▶ WHAT THIS TASK INVOLVES
Filter these entries, keeping only lines that hold the word "radio".
[DATA — start]
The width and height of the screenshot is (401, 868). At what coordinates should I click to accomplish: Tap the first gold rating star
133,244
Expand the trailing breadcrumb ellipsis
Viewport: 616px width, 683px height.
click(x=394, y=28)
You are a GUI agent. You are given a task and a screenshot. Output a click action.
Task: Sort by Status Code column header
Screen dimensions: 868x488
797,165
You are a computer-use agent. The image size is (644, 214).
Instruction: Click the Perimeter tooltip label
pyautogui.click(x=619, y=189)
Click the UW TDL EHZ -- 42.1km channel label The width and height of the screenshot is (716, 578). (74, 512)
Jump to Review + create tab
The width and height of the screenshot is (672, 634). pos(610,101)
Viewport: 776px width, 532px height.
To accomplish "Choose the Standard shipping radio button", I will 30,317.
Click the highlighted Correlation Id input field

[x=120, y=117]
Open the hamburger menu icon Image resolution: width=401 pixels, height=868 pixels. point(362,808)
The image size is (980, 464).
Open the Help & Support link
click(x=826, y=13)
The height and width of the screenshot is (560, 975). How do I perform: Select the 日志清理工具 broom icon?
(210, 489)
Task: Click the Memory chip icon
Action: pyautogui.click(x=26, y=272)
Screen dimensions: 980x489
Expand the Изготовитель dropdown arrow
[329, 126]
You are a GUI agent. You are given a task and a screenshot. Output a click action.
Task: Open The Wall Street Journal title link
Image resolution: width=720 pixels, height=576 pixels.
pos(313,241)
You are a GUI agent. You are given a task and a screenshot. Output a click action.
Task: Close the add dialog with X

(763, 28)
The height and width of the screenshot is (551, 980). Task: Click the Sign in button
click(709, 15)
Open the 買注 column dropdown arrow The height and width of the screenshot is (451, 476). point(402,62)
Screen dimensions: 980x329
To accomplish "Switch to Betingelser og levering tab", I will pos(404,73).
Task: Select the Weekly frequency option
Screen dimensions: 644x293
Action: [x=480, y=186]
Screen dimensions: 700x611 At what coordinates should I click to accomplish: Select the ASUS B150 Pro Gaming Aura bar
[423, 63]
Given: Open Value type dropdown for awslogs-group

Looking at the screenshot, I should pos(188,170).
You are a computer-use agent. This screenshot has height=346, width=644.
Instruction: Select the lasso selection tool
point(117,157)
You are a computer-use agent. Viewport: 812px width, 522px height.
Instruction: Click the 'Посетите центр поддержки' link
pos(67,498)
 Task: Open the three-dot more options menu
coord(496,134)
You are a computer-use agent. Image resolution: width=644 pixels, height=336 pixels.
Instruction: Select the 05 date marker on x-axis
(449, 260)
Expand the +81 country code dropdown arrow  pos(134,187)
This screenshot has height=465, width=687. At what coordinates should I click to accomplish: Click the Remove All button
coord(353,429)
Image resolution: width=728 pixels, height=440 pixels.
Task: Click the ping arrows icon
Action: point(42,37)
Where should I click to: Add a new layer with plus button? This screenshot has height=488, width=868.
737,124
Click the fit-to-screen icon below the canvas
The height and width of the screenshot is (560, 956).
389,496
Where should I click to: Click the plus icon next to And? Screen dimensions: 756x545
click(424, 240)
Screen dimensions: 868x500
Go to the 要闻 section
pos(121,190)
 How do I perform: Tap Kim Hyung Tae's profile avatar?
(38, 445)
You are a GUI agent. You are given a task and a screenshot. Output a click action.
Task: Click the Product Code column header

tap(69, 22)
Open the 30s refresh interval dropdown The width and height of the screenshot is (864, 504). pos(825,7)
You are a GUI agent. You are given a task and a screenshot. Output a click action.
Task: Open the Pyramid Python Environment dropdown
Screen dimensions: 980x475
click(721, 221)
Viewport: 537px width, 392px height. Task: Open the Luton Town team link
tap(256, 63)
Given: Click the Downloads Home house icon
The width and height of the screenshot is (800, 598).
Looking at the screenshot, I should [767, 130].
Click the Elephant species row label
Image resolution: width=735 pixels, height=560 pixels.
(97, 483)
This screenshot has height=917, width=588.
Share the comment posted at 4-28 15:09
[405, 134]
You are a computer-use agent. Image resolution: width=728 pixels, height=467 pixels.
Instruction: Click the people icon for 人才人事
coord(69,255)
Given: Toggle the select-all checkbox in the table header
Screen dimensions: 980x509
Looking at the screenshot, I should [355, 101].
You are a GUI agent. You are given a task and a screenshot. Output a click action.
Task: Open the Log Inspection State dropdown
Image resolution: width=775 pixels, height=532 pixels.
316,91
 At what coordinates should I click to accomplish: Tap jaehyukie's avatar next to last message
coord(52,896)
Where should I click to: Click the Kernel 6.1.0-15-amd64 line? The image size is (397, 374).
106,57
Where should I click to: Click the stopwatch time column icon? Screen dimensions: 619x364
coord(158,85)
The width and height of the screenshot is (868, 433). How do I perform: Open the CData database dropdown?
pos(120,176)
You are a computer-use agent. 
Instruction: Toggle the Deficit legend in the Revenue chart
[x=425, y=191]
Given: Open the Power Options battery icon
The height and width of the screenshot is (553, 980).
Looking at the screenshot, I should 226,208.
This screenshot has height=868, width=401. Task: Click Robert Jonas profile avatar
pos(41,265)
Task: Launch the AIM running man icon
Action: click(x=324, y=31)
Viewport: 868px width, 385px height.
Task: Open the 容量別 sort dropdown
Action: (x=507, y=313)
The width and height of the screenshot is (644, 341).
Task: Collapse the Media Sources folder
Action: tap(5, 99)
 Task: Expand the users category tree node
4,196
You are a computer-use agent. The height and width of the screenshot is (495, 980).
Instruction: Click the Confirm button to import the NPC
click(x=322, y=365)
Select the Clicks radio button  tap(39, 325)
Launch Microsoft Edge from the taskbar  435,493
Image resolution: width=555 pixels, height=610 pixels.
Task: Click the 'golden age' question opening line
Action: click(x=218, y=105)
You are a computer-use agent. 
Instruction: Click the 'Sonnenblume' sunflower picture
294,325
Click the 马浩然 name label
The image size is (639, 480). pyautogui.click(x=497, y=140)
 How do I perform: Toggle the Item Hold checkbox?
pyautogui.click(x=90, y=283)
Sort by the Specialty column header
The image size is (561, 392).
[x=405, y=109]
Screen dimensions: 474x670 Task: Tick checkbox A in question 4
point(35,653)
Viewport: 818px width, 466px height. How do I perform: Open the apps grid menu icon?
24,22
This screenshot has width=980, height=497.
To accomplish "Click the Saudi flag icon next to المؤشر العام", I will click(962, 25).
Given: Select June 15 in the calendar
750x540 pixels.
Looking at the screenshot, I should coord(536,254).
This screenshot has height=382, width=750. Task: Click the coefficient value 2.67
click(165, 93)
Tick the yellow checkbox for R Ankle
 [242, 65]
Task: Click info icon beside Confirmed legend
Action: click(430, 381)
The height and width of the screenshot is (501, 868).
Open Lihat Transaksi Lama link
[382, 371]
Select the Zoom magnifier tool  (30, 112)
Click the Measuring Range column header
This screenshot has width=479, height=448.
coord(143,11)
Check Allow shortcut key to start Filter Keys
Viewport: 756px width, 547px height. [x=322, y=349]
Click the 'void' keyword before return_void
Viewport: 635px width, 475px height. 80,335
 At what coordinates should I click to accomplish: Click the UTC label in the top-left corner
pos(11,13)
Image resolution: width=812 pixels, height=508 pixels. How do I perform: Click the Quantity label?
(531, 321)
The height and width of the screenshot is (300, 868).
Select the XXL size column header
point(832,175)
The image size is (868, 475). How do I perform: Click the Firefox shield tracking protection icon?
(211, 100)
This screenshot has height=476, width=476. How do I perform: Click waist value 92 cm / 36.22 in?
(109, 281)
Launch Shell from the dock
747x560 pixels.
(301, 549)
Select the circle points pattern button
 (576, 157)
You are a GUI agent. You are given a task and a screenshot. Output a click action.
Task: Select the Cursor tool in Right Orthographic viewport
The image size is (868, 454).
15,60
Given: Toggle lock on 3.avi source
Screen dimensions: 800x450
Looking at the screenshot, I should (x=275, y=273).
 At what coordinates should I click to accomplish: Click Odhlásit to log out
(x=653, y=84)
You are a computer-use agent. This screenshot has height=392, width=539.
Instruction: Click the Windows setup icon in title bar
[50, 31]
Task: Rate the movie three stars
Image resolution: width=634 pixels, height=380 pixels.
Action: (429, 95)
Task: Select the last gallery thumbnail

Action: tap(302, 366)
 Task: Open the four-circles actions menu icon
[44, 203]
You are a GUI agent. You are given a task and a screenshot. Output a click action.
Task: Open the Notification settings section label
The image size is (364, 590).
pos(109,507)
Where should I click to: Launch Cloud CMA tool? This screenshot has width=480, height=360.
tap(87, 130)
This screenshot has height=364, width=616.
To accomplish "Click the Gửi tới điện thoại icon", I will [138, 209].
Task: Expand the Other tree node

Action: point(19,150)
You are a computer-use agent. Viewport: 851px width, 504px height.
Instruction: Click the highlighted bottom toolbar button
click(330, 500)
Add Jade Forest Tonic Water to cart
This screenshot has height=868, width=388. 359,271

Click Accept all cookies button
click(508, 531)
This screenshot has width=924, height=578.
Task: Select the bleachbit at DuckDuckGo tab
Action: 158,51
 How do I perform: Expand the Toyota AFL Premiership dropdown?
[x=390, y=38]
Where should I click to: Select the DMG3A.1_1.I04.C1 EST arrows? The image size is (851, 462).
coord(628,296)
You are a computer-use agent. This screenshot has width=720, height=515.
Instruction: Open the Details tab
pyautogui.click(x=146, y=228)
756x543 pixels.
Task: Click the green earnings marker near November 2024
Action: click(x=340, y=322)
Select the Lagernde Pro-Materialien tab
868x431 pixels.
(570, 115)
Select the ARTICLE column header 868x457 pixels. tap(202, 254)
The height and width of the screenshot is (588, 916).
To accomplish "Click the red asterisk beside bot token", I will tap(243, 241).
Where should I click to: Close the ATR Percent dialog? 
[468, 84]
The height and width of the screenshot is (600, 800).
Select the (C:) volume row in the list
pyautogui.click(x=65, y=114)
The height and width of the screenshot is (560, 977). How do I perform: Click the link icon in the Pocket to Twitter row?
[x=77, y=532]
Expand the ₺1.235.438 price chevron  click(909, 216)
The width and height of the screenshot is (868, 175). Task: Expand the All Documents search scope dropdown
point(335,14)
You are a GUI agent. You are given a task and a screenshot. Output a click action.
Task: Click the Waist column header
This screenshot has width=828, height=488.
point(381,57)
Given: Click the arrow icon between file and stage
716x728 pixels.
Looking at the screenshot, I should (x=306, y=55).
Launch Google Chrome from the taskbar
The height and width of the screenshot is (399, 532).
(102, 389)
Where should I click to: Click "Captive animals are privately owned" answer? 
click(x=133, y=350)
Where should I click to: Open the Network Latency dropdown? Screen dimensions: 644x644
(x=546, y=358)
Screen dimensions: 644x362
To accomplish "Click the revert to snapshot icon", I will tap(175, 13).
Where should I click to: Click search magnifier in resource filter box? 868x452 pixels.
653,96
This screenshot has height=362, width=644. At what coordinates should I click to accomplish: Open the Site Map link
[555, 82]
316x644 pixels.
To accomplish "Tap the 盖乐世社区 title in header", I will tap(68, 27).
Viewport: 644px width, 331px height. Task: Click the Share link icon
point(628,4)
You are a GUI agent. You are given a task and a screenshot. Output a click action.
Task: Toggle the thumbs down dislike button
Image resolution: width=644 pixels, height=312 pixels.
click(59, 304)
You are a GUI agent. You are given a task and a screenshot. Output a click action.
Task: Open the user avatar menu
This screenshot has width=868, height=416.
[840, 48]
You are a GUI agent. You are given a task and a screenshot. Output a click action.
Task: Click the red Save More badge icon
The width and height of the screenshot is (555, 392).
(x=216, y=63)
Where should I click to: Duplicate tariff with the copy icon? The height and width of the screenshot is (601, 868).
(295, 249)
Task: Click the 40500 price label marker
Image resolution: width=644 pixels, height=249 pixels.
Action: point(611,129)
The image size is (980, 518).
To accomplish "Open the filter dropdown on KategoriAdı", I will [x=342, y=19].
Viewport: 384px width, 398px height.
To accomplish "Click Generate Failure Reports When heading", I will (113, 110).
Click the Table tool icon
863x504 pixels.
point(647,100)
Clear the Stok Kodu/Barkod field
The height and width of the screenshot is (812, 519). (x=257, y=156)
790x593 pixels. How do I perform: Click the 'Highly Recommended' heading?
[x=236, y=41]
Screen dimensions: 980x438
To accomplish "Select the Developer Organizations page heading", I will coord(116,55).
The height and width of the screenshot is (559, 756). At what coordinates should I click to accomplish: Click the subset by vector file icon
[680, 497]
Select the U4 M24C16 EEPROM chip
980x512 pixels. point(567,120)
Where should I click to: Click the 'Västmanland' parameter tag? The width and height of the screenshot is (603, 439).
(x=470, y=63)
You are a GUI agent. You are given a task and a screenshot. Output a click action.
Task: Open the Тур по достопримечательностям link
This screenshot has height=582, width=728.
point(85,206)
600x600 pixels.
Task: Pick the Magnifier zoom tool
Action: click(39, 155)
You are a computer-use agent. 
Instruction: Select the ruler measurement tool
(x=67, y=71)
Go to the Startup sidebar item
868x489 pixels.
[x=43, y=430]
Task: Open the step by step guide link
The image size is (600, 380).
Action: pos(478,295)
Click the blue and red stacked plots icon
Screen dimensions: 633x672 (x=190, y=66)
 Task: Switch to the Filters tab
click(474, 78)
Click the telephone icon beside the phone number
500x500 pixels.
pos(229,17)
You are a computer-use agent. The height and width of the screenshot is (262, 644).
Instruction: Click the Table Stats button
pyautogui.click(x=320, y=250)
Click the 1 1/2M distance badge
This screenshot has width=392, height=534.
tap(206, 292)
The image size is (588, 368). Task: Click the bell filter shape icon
[DATA — finish]
▶ TASK RESPONSE
To accomplish "Choose the Standard shipping radio button", I will 30,317.
Select the Clicks radio button  tap(39, 325)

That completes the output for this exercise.